WHAT YOU SHOULD DO: Output the records again verbatim.
GIVEN INFORMATION section start
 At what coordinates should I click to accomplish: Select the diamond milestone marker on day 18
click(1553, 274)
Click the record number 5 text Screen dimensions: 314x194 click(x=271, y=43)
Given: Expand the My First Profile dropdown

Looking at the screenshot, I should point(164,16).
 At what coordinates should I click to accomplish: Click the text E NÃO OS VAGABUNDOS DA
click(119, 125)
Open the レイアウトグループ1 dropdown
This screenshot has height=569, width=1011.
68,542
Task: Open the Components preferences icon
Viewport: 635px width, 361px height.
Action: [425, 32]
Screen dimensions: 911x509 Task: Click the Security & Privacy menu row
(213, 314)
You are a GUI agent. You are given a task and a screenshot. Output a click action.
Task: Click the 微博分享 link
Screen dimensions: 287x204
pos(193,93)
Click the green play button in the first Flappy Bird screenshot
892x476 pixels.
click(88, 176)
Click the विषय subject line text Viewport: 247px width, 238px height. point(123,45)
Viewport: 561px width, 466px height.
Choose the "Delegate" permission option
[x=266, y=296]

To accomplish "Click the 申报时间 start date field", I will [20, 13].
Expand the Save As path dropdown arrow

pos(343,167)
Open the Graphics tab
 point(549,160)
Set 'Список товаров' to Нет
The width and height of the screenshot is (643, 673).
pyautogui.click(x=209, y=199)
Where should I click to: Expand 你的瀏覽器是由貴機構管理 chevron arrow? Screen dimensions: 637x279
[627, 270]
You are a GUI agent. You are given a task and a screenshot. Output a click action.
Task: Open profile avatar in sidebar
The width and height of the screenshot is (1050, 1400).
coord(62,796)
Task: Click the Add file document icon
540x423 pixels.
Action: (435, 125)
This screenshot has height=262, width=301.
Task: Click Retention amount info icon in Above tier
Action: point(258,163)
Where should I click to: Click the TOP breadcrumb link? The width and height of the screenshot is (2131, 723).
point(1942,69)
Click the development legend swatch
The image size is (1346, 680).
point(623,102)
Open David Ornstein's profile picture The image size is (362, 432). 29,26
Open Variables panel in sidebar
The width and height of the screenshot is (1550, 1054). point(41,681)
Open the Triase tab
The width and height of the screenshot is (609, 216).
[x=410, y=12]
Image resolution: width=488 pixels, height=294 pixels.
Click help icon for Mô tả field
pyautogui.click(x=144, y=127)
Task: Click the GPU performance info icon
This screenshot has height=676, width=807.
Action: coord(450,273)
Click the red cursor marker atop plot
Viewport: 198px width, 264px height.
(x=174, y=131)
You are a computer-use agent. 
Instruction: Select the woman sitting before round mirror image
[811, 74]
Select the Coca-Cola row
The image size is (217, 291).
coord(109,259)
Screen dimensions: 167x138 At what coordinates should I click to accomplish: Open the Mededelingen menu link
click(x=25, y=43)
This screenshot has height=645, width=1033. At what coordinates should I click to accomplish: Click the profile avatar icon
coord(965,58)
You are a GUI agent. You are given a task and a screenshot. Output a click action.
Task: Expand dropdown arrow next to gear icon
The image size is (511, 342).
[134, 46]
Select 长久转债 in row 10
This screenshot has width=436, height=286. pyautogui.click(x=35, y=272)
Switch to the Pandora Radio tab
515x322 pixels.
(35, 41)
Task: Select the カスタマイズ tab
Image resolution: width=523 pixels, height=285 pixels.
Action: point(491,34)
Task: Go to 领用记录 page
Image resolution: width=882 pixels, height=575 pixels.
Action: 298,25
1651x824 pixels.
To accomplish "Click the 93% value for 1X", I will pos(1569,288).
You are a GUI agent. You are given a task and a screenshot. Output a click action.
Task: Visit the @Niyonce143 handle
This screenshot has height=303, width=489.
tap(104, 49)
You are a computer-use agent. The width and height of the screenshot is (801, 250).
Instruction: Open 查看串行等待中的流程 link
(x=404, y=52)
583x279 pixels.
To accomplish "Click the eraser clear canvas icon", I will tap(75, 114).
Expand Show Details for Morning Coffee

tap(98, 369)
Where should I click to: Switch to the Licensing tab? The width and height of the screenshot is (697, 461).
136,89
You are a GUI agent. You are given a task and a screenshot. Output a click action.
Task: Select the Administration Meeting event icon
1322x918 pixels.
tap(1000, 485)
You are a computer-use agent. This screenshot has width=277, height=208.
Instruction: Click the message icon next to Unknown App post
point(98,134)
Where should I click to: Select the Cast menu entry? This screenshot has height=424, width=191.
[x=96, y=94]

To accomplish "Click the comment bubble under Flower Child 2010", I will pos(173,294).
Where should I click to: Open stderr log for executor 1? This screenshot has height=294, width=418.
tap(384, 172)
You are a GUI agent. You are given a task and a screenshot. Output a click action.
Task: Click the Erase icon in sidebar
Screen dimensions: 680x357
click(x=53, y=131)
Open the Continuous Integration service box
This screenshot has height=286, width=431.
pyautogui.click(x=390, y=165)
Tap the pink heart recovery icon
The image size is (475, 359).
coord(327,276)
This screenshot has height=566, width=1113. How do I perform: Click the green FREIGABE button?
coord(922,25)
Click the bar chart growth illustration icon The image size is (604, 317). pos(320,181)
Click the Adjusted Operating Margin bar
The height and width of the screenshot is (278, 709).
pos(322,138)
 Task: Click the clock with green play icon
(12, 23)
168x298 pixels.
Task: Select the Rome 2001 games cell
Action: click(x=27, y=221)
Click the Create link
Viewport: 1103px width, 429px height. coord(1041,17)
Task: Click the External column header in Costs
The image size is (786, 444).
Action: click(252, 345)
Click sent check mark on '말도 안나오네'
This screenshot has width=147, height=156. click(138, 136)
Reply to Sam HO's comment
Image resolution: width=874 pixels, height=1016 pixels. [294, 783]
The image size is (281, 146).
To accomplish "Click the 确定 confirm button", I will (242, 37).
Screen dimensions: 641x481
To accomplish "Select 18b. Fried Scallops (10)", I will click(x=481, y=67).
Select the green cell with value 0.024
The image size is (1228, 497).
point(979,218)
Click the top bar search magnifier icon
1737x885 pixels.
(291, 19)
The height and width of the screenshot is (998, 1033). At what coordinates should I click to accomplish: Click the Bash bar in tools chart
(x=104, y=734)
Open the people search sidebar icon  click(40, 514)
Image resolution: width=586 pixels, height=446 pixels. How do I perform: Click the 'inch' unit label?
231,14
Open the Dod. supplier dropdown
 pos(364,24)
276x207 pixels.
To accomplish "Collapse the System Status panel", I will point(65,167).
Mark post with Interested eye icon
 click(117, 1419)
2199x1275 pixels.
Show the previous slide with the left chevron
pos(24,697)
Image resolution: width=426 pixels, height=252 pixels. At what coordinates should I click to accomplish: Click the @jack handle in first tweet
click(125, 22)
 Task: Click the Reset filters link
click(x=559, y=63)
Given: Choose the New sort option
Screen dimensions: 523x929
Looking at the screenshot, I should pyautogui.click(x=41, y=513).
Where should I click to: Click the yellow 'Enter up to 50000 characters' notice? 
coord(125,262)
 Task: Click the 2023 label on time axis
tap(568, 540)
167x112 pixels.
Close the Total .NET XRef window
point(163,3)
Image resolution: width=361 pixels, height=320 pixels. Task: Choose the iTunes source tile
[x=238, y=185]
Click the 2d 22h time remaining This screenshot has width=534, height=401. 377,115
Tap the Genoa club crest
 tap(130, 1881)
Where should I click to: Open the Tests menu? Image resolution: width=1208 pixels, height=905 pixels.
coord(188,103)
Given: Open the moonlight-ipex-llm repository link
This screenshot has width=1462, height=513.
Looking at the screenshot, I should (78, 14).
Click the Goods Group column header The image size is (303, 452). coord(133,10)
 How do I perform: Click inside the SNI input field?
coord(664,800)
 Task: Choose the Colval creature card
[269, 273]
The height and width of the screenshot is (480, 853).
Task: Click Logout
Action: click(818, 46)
GIVEN INFORMATION section end
FINISHED EXERCISE:
 At what coordinates should I click to accomplish: Select the diamond milestone marker on day 18
click(1553, 274)
Click the record number 5 text Screen dimensions: 314x194 click(x=271, y=43)
Given: Expand the My First Profile dropdown

Looking at the screenshot, I should point(164,16).
 At what coordinates should I click to accomplish: Click the text E NÃO OS VAGABUNDOS DA
click(119, 125)
Open the レイアウトグループ1 dropdown
This screenshot has height=569, width=1011.
68,542
Task: Open the Components preferences icon
Viewport: 635px width, 361px height.
Action: [425, 32]
Screen dimensions: 911x509 Task: Click the Security & Privacy menu row
(213, 314)
You are a GUI agent. You are given a task and a screenshot. Output a click action.
Task: Click the 微博分享 link
Screen dimensions: 287x204
pos(193,93)
Click the green play button in the first Flappy Bird screenshot
892x476 pixels.
click(88, 176)
Click the विषय subject line text Viewport: 247px width, 238px height. point(123,45)
Viewport: 561px width, 466px height.
Choose the "Delegate" permission option
[x=266, y=296]

To accomplish "Click the 申报时间 start date field", I will [20, 13].
Expand the Save As path dropdown arrow

pos(343,167)
Open the Graphics tab
 point(549,160)
Set 'Список товаров' to Нет
The width and height of the screenshot is (643, 673).
pyautogui.click(x=209, y=199)
Where should I click to: Expand 你的瀏覽器是由貴機構管理 chevron arrow? Screen dimensions: 637x279
[627, 270]
You are a GUI agent. You are given a task and a screenshot. Output a click action.
Task: Open profile avatar in sidebar
The width and height of the screenshot is (1050, 1400).
coord(62,796)
Task: Click the Add file document icon
540x423 pixels.
Action: (435, 125)
This screenshot has height=262, width=301.
Task: Click Retention amount info icon in Above tier
Action: point(258,163)
Where should I click to: Click the TOP breadcrumb link? The width and height of the screenshot is (2131, 723).
point(1942,69)
Click the development legend swatch
The image size is (1346, 680).
point(623,102)
Open David Ornstein's profile picture The image size is (362, 432). 29,26
Open Variables panel in sidebar
The width and height of the screenshot is (1550, 1054). point(41,681)
Open the Triase tab
The width and height of the screenshot is (609, 216).
[x=410, y=12]
Image resolution: width=488 pixels, height=294 pixels.
Click help icon for Mô tả field
pyautogui.click(x=144, y=127)
Task: Click the GPU performance info icon
This screenshot has height=676, width=807.
Action: coord(450,273)
Click the red cursor marker atop plot
Viewport: 198px width, 264px height.
(x=174, y=131)
You are a computer-use agent. 
Instruction: Select the woman sitting before round mirror image
[811, 74]
Select the Coca-Cola row
The image size is (217, 291).
coord(109,259)
Screen dimensions: 167x138 At what coordinates should I click to accomplish: Open the Mededelingen menu link
click(x=25, y=43)
This screenshot has height=645, width=1033. At what coordinates should I click to accomplish: Click the profile avatar icon
coord(965,58)
You are a GUI agent. You are given a task and a screenshot. Output a click action.
Task: Expand dropdown arrow next to gear icon
The image size is (511, 342).
[134, 46]
Select 长久转债 in row 10
This screenshot has width=436, height=286. pyautogui.click(x=35, y=272)
Switch to the Pandora Radio tab
515x322 pixels.
(35, 41)
Task: Select the カスタマイズ tab
Image resolution: width=523 pixels, height=285 pixels.
Action: point(491,34)
Task: Go to 领用记录 page
Image resolution: width=882 pixels, height=575 pixels.
Action: 298,25
1651x824 pixels.
To accomplish "Click the 93% value for 1X", I will pos(1569,288).
You are a GUI agent. You are given a task and a screenshot. Output a click action.
Task: Visit the @Niyonce143 handle
This screenshot has height=303, width=489.
tap(104, 49)
You are a computer-use agent. The width and height of the screenshot is (801, 250).
Instruction: Open 查看串行等待中的流程 link
(x=404, y=52)
583x279 pixels.
To accomplish "Click the eraser clear canvas icon", I will tap(75, 114).
Expand Show Details for Morning Coffee

tap(98, 369)
Where should I click to: Switch to the Licensing tab? The width and height of the screenshot is (697, 461).
136,89
You are a GUI agent. You are given a task and a screenshot. Output a click action.
Task: Select the Administration Meeting event icon
1322x918 pixels.
tap(1000, 485)
You are a computer-use agent. This screenshot has width=277, height=208.
Instruction: Click the message icon next to Unknown App post
point(98,134)
Where should I click to: Select the Cast menu entry? This screenshot has height=424, width=191.
[x=96, y=94]

To accomplish "Click the comment bubble under Flower Child 2010", I will pos(173,294).
Where should I click to: Open stderr log for executor 1? This screenshot has height=294, width=418.
tap(384, 172)
You are a GUI agent. You are given a task and a screenshot. Output a click action.
Task: Click the Erase icon in sidebar
Screen dimensions: 680x357
click(x=53, y=131)
Open the Continuous Integration service box
This screenshot has height=286, width=431.
pyautogui.click(x=390, y=165)
Tap the pink heart recovery icon
The image size is (475, 359).
coord(327,276)
This screenshot has height=566, width=1113. How do I perform: Click the green FREIGABE button?
coord(922,25)
Click the bar chart growth illustration icon The image size is (604, 317). pos(320,181)
Click the Adjusted Operating Margin bar
The height and width of the screenshot is (278, 709).
pos(322,138)
 Task: Click the clock with green play icon
(12, 23)
168x298 pixels.
Task: Select the Rome 2001 games cell
Action: click(x=27, y=221)
Click the Create link
Viewport: 1103px width, 429px height. coord(1041,17)
Task: Click the External column header in Costs
The image size is (786, 444).
Action: click(252, 345)
Click sent check mark on '말도 안나오네'
This screenshot has width=147, height=156. click(138, 136)
Reply to Sam HO's comment
Image resolution: width=874 pixels, height=1016 pixels. [294, 783]
The image size is (281, 146).
To accomplish "Click the 确定 confirm button", I will (242, 37).
Screen dimensions: 641x481
To accomplish "Select 18b. Fried Scallops (10)", I will click(x=481, y=67).
Select the green cell with value 0.024
The image size is (1228, 497).
point(979,218)
Click the top bar search magnifier icon
1737x885 pixels.
(291, 19)
The height and width of the screenshot is (998, 1033). At what coordinates should I click to accomplish: Click the Bash bar in tools chart
(x=104, y=734)
Open the people search sidebar icon  click(40, 514)
Image resolution: width=586 pixels, height=446 pixels. How do I perform: Click the 'inch' unit label?
231,14
Open the Dod. supplier dropdown
 pos(364,24)
276x207 pixels.
To accomplish "Collapse the System Status panel", I will point(65,167).
Mark post with Interested eye icon
 click(117, 1419)
2199x1275 pixels.
Show the previous slide with the left chevron
pos(24,697)
Image resolution: width=426 pixels, height=252 pixels. At what coordinates should I click to accomplish: Click the @jack handle in first tweet
click(125, 22)
 Task: Click the Reset filters link
click(x=559, y=63)
Given: Choose the New sort option
Screen dimensions: 523x929
Looking at the screenshot, I should pyautogui.click(x=41, y=513).
Where should I click to: Click the yellow 'Enter up to 50000 characters' notice? 
coord(125,262)
 Task: Click the 2023 label on time axis
tap(568, 540)
167x112 pixels.
Close the Total .NET XRef window
point(163,3)
Image resolution: width=361 pixels, height=320 pixels. Task: Choose the iTunes source tile
[x=238, y=185]
Click the 2d 22h time remaining This screenshot has width=534, height=401. 377,115
Tap the Genoa club crest
 tap(130, 1881)
Where should I click to: Open the Tests menu? Image resolution: width=1208 pixels, height=905 pixels.
coord(188,103)
Given: Open the moonlight-ipex-llm repository link
This screenshot has width=1462, height=513.
Looking at the screenshot, I should (78, 14).
Click the Goods Group column header The image size is (303, 452). coord(133,10)
 How do I perform: Click inside the SNI input field?
coord(664,800)
 Task: Choose the Colval creature card
[269, 273]
The height and width of the screenshot is (480, 853).
Task: Click Logout
Action: click(818, 46)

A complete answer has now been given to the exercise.